2.18.2010

It's Another Fauxetry Post!

Unfortunately I discovered the sheer awesomeness of former US Poet Laureate Billy Collins many months too late to do my recommended summer reading and still several months too late to attend his poetry reading.

But here today I make it up to Billy Collins. I know he was disappointed when he stepped into the packed lecture hall and saw my seat, the one in the front row that read "Reserved for Sincerely Yours", as empty and desolate as the top of James Carville's head. Inside he wept but on the outside, struggled on. Today his suffering can end because today he joins a select society: "Poets Whose Mailboxes I Don't Want To Put Rabid Mice Inside Of" (PWMIDWTPRMIO).

To serve as an induction ceremony,  I post two of his poems below, alongside a fauxem of my own, an oldie which pales in comparison.

Flames
By Billy Collin
s

Smokey the Bear heads
into the autumn woods
with a red can of gasoline
and a box of wooden matches.

His ranger's hat is cocked
at a disturbing angle.

His brown fur gleams
under the high sun
as his paws, the size
of catcher's mitts,
crackle into the distance.

He is sick of dispensing
warnings to the careless,
the half-wit camper,
the dumbbell hiker.

He is going to show them
how a professional does it



Another reason why I don't keep a gun in the house
By Billy Collins


The neighbors' dog will not stop barking.
He is barking the same high, rhythmic bark
that he barks every time they leave the house.
They must switch him on on their way out.

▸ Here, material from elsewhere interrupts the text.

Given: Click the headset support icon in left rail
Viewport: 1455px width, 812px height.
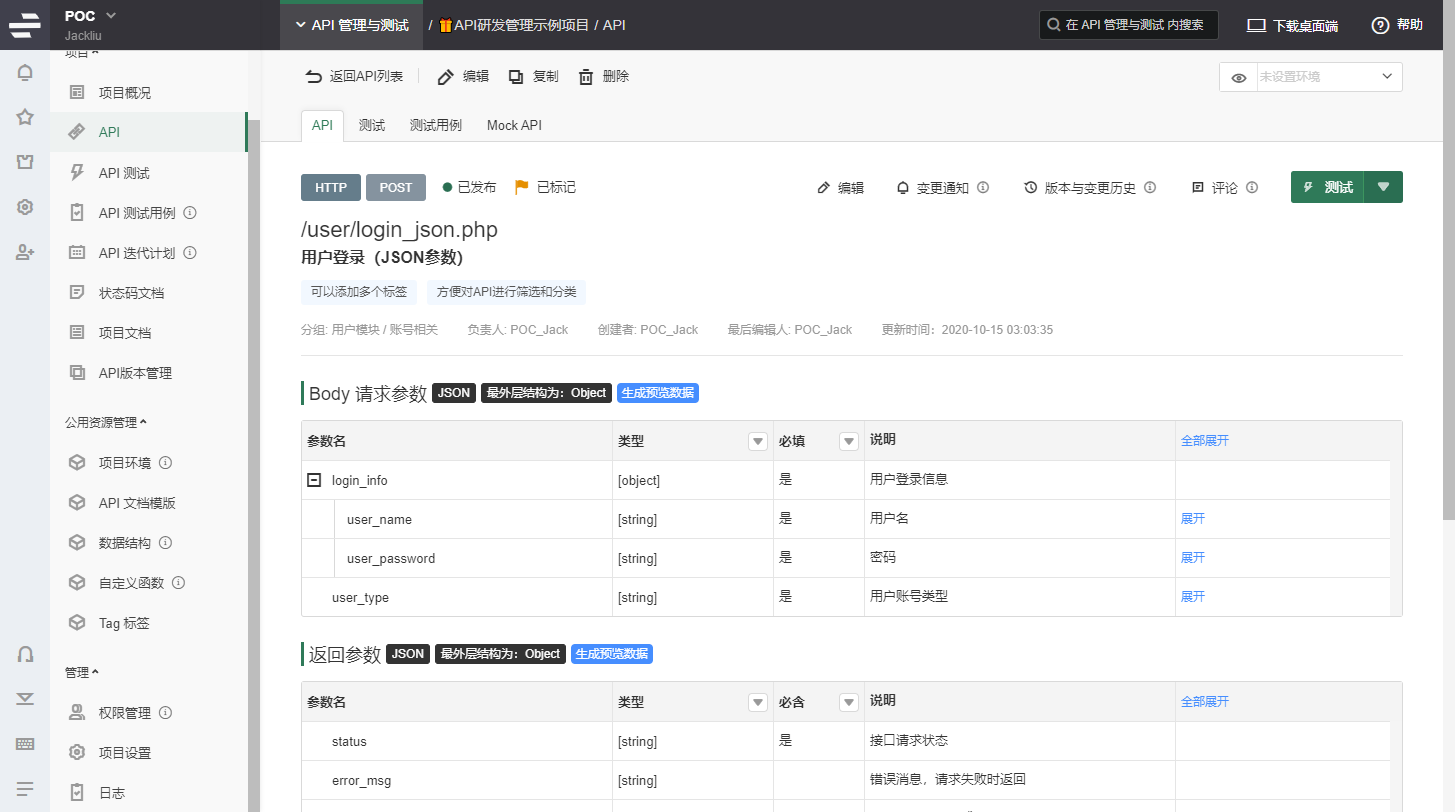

The neighbors' dog will not stop barking.
I close all the windows in the house
and put on a Beethoven symphony full blast
but I can still hear him muffled under the music,
barking, barking, barking,

and now I can see him sitting in the orchestra,
his head raised confidently as if Beethoven
had included a part for barking dog.

When the record finally ends he is still barking,
sitting there in the oboe section barking,
his eyes fixed on the conductor who is
entreating him with his baton

while the other musicians listen in respectful
silence to the famous barking dog solo,
that endless coda that first established
Beethoven as an innovative genius.





The Campfire in Space
By Sincerely Yours

It will be pathetic
As the faint sparks on the lighters die from lack of oxygen
And the marshmallows expand in the near vacuum
We'll float, with our raw hotdogs on space-age sticks
And tell ghost stories that no one can hear
Because sound doesn't travel in space
If only HAL would let us back in.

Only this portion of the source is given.